Russia wants US military co-operation in Syria

Bashar al-Assad

Russia has called on Washington to restart direct military-to-military co-operation to avert “unintended incidents” near Syria, at a time when US officials say Moscow is building up forces to protect president Bashar al-Assad’s government.

The US is leading a campaign of air strikes against IS fighters in Syrian air space, and a greater Russian presence would raise the prospect of the Cold War superpower foes encountering each other on the battlefield.

Moscow and Washington say their enemy is IS. But Russia supports the government of Assad, while the US says his presence makes the situation worse.

In recent days, US officials have described what they say is a build-up of Russian equipment and manpower.

Lebanese sources have said at least some Russian troops were now engaged in combat operations in support of Assad’s government. Moscow has declined to comment on those reports.

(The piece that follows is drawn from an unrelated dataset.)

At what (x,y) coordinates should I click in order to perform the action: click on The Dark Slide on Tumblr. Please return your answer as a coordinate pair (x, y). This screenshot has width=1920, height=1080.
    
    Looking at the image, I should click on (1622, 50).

At a news conference, foreign minister Sergei Lavrov said Russia was sending equipment to help Assad fight IS. He said Russian servicemen were in Syria primarily to help service that equipment and teach Syrian soldiers how to use it.

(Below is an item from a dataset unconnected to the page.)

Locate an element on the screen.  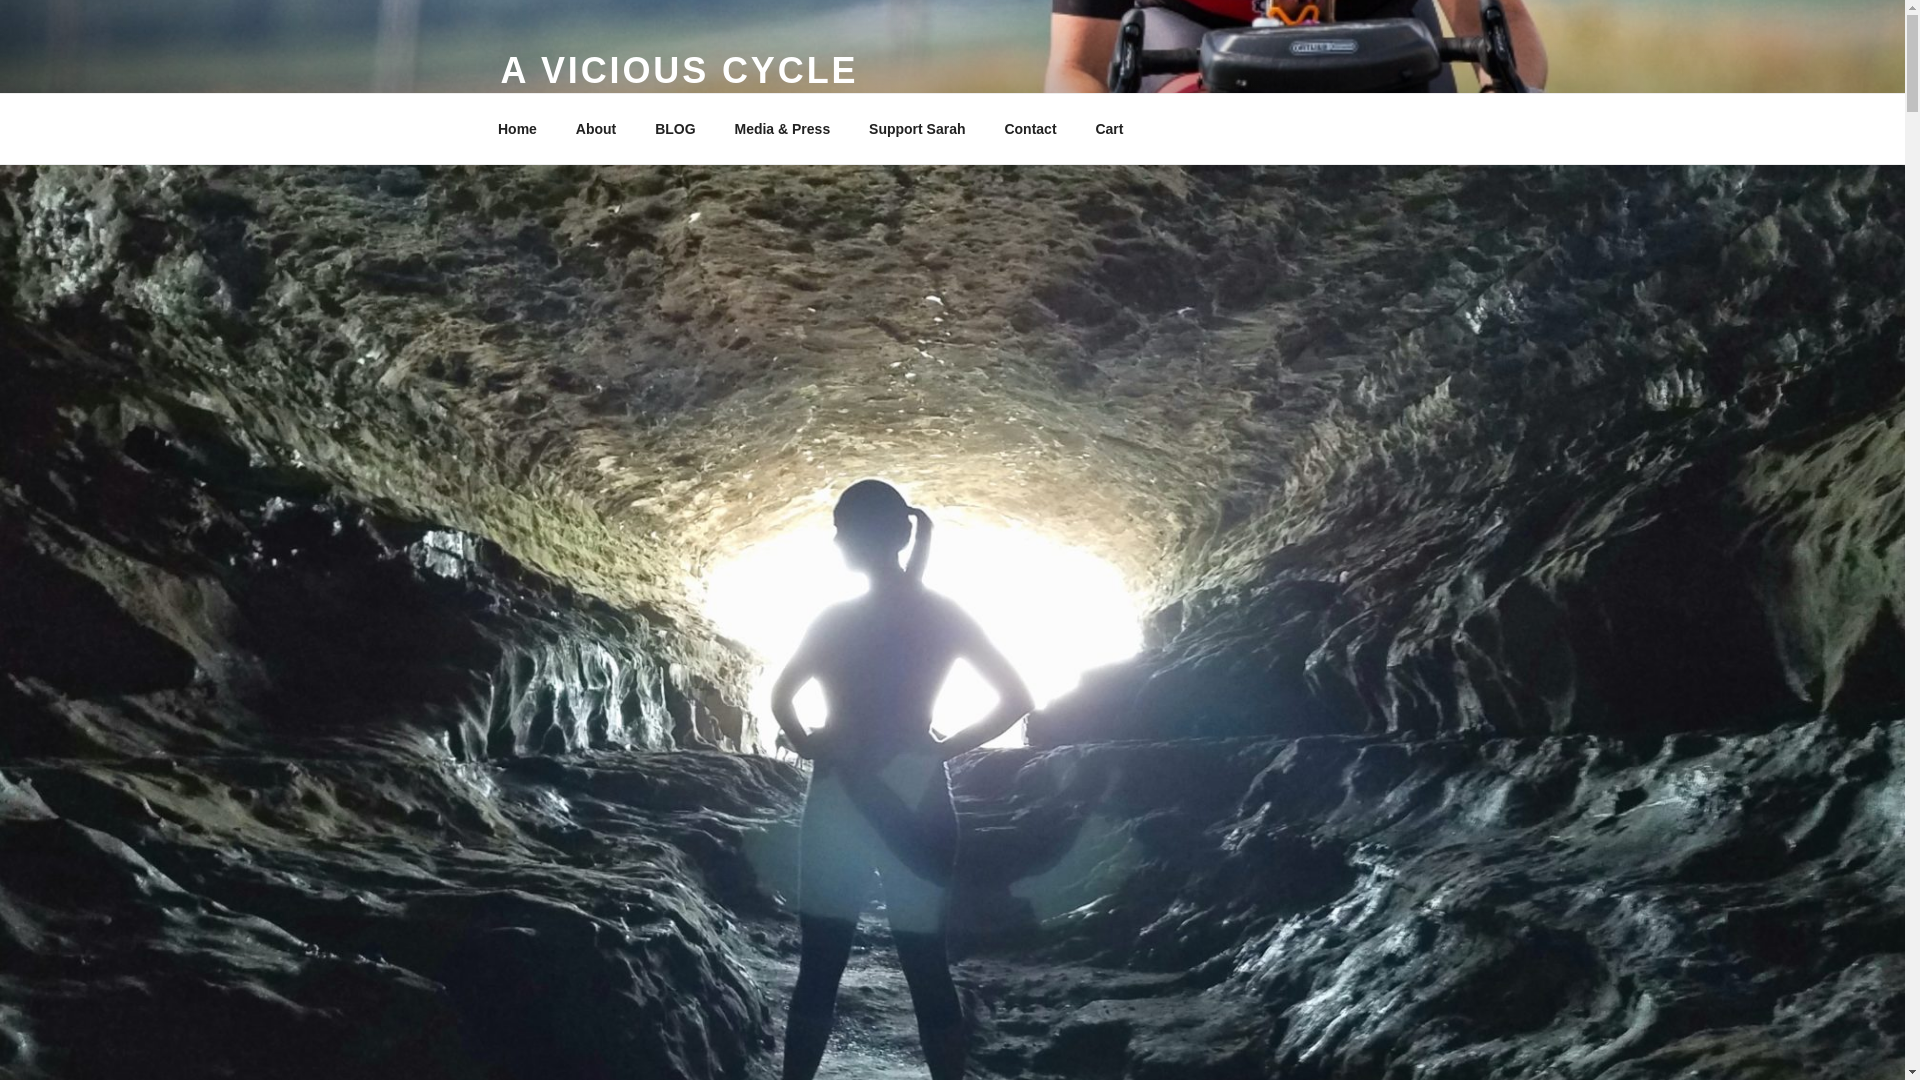
About is located at coordinates (596, 128).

Russia was also conducting naval exercises in the eastern Mediterranean, he said, describing the drills as long-planned and staged in accordance with international law.

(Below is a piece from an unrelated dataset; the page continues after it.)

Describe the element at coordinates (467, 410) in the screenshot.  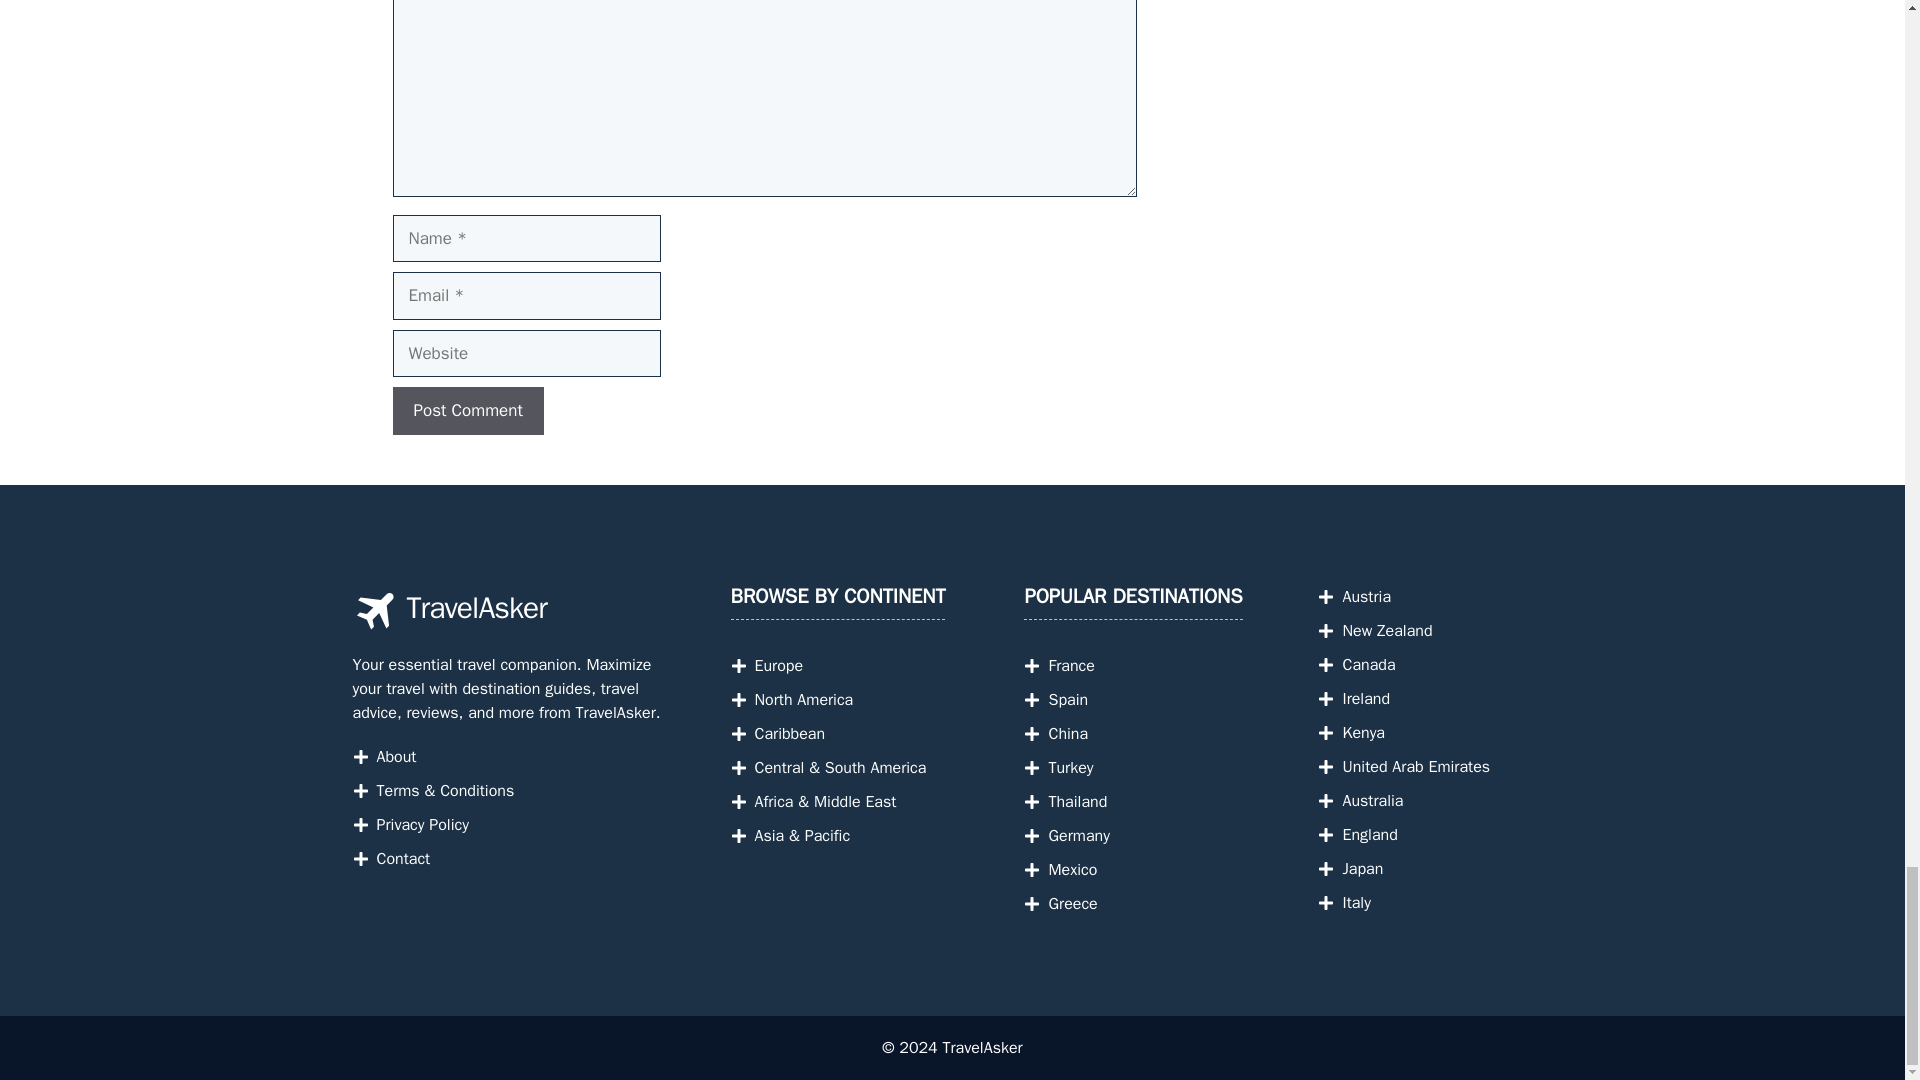
I see `Post Comment` at that location. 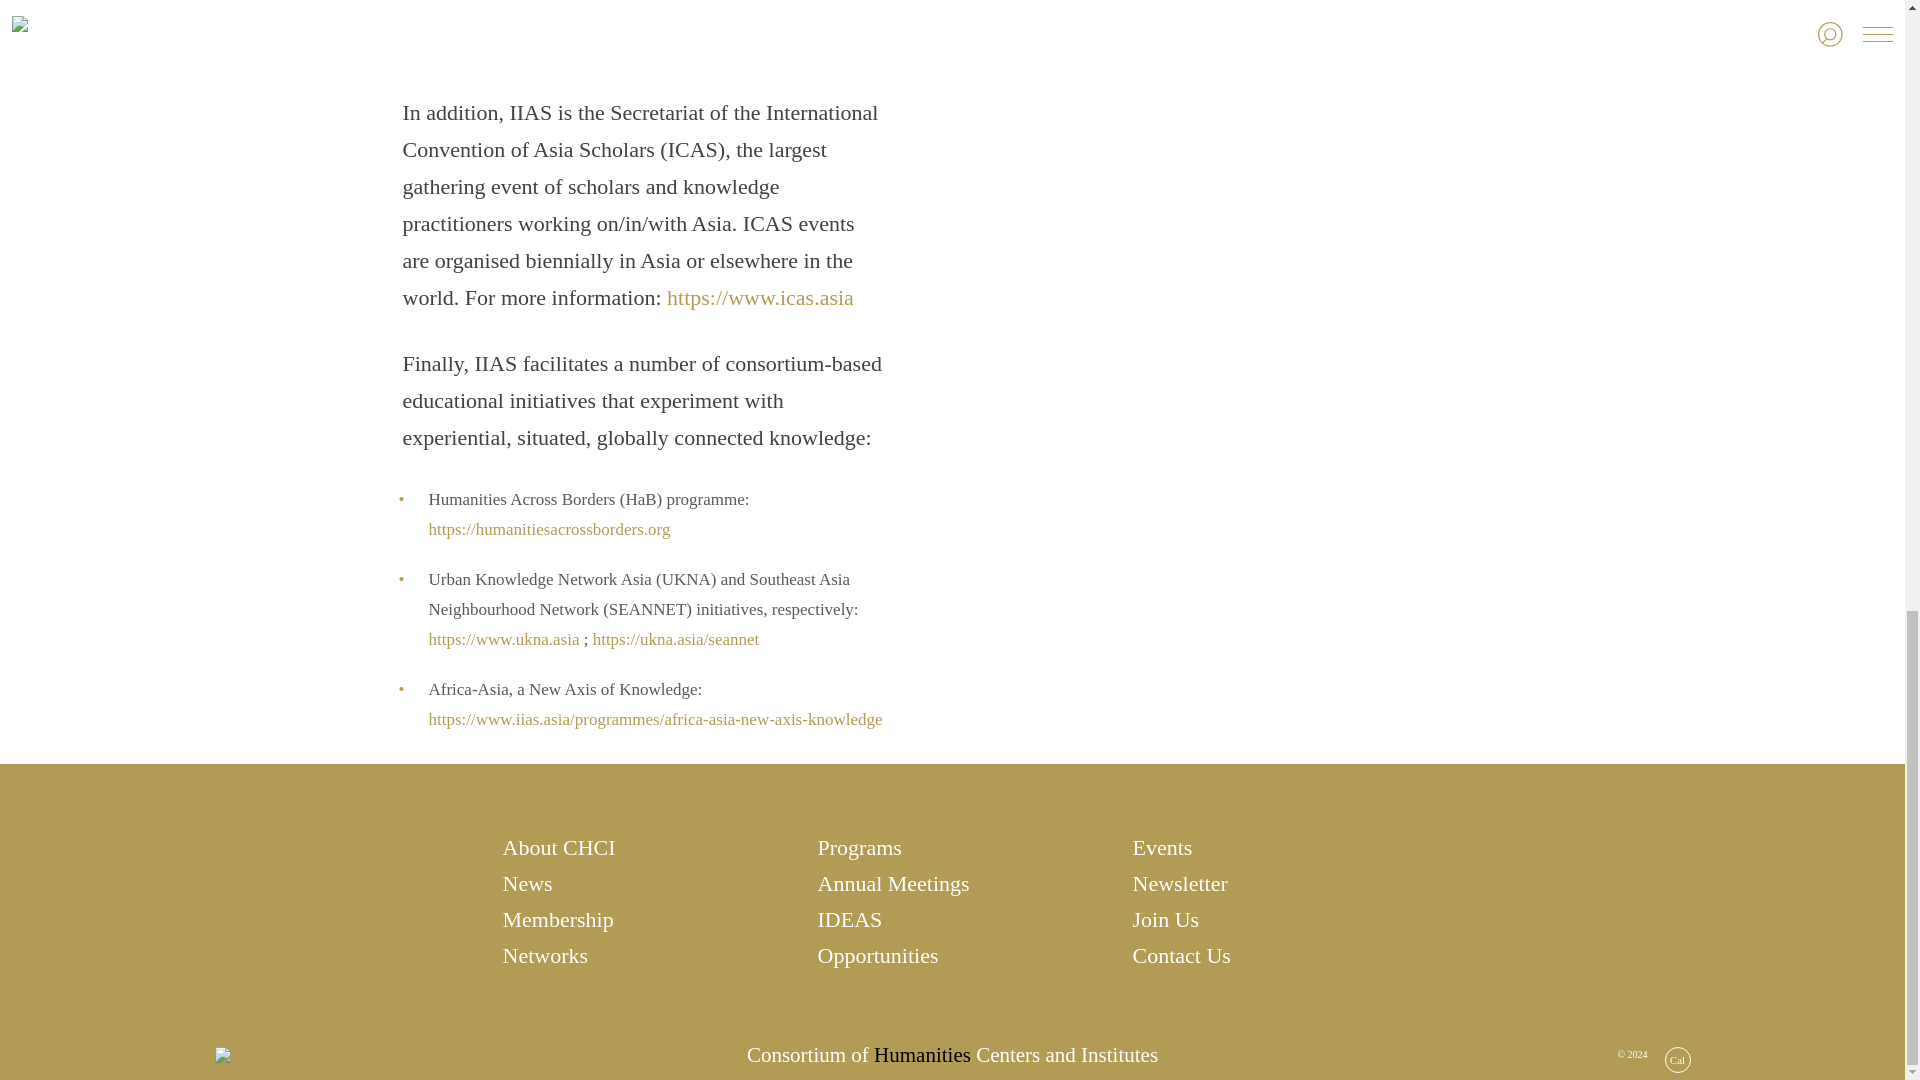 What do you see at coordinates (636, 920) in the screenshot?
I see `Membership` at bounding box center [636, 920].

Lavrov blamed Washington for cutting off direct military-to-military communications between Russia and Nato over the Ukraine crisis, saying such contacts were “important for the avoidance of undesired, unintended incidents”.

“We are always in favour of military people talking to each other in a professional way.

“They understand each other very well,” Lavrov said. “If, as (US Secretary of State) John Kerry has said many times, the United States wants those channels frozen, then be our guest.”

US officials say they do not know what Moscow’s intentions are in Syria. The reports of a Russian buildup come at a time when momentum has shifted against Assad’s government in Syria’s four-year-old civil war, with Damascus suffering battlefield setbacks this year at the hands of an array of insurgent groups.

The four-year-old war in Syria has killed around 250,000 people and driven half of Syria’s 23 million people from their homes. Some have traveled to European Union countries, creating a refugee crisis there.Differences over Assad’s future have made it impossible for Moscow and the West to take joint action against Islamic State, even though they say the group, which rules a self-proclaimed caliphate on swathes of Syria and Iraq, is their common enemy.